Enfin, certaines entreprises ont recours à des mécanismes de compensation de leurs émissions de GES afin d’atteindre la carboneutralité. Or, les crédits carbones ne sont pas tous équivalents, et il est parfois difficile de vérifier si un mécanisme de compensation mène réellement à la neutralisation permanente d’une quantité de GES.
Le Far West réglementaire
Il existe plus d’une façon de comptabiliser les émissions de GES d’une entreprise, la plus reconnue étant la norme du GHG Protocol, développée à la fin des années 1990 par l’Institut des ressources mondiales et le Conseil mondial des entreprises pour le développement durable. La « Science Based Targets initiative » (SBTi), issue d’un partenariat entre plusieurs organisations internationales, a pour sa part développé une certification pour les entreprises s’engageant à la carboneutralité. Pour être certifiée carboneutre, une entreprise doit avoir réduit ses émissions de GES (portée 1, 2 et 3) à un niveau marginal, chaque tonne de GES résiduelle devant être captée et stockée de manière permanente. Agropur, le Canadien National, Cogeco et Desjardins font partie des entreprises s’étant fixé des cibles à long terme en vue d’obtenir cette certification, qui est volontaire.
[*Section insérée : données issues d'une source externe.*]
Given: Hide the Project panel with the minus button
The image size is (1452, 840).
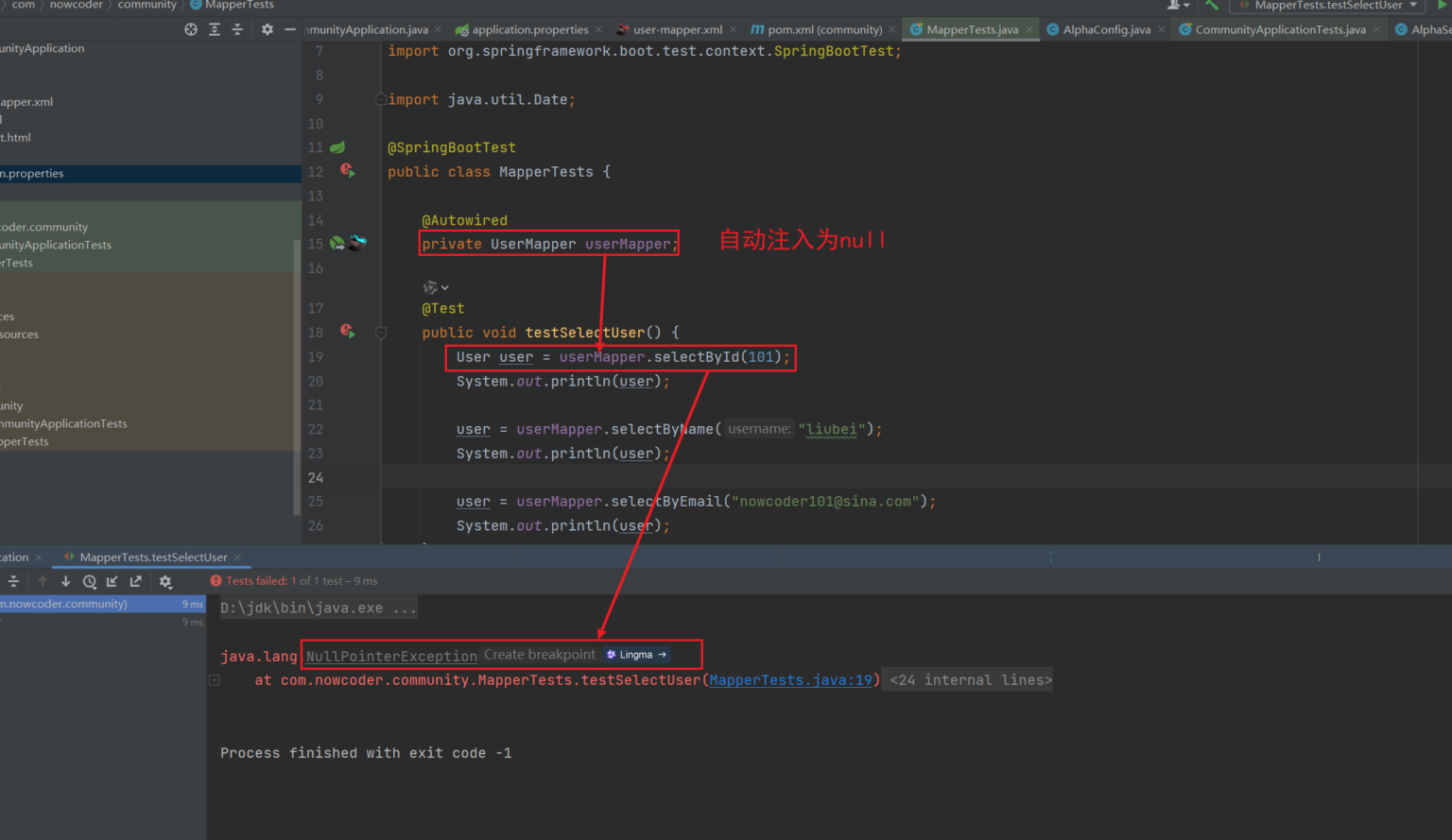Looking at the screenshot, I should tap(290, 29).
Au Canada, il n’existe actuellement aucune loi ou de règlement spécifiquement dédié à la carboneutralité, bien que le dossier soit sur le radar des autorités. Ainsi, les Autorités canadiennes en valeurs mobilières (dont fait partie l’AMF) viennent de conclure une consultation publique sur un projet réglementaire prévoyant des obligations de divulgation d’informations liées aux changements climatiques. Le projet exigerait notamment que les entreprises visées divulguent leurs émissions de GES (portée 1, 2 et 3) selon la méthodologie du GHG Protocol (ou une autre méthode semblable), en phase avec des initiatives similaires aux États-Unis et en Union européenne. Toutefois, le règlement proposé ne s’appliquerait qu’aux entreprises assujetties aux lois sur les valeurs mobilières, excluant donc un nombre important d’entreprises privées qui ne sont pas actives sur les marchés financiers.
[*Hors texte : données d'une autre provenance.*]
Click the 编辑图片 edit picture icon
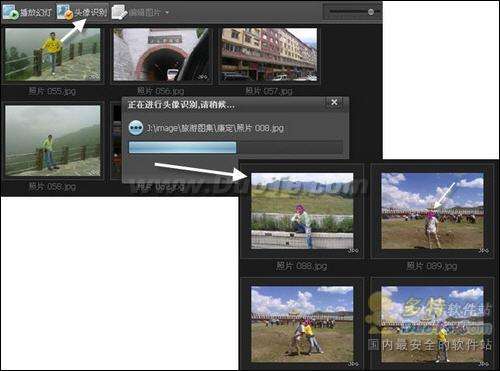Screen dimensions: 500x371 (119, 12)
Le Bureau de la concurrence, une agence fédérale rattachée au ministre de l’Innovation François-Philippe Champagne, bénéficie de larges pouvoirs en matière de publicité trompeuse et de lutte contre l'écoblanchiment. Par exemple, le Bureau a récemment sévi contre le torréfacteur Keurig en lien avec des déclarations sur la recyclabilité de ses capsules de café. Le Bureau ne s’est toutefois jamais prononcé en matière de carboneutralité, son dernier guide sur les indications environnementales, émis en 2008, n’en faisant pas mention. Au cours de la dernière année, deux plaintes ont été déposées à l’encontre d’entreprises gazières et pétrolières en lien avec des indications trompeuses sur les émissions de GES, mais le Bureau n’y a jusqu’à présent pas donné suite publiquement.
Il y a quelques jours, le ministre Champagne annonçait une réforme de la Loi sur la concurrence. Ce pourrait être le moment idéal pour doter le Canada d’un cadre réglementaire moderne en matière de carboneutralité allant au-delà des obligations de divulgation financières. La lutte aux changements climatiques doit se faire grâce à la contribution du secteur privé, mais sans transparence corporative, il sera difficile pour les investisseurs, les consommateurs et les citoyens de distinguer les leaders climatiques des passagers clandestins.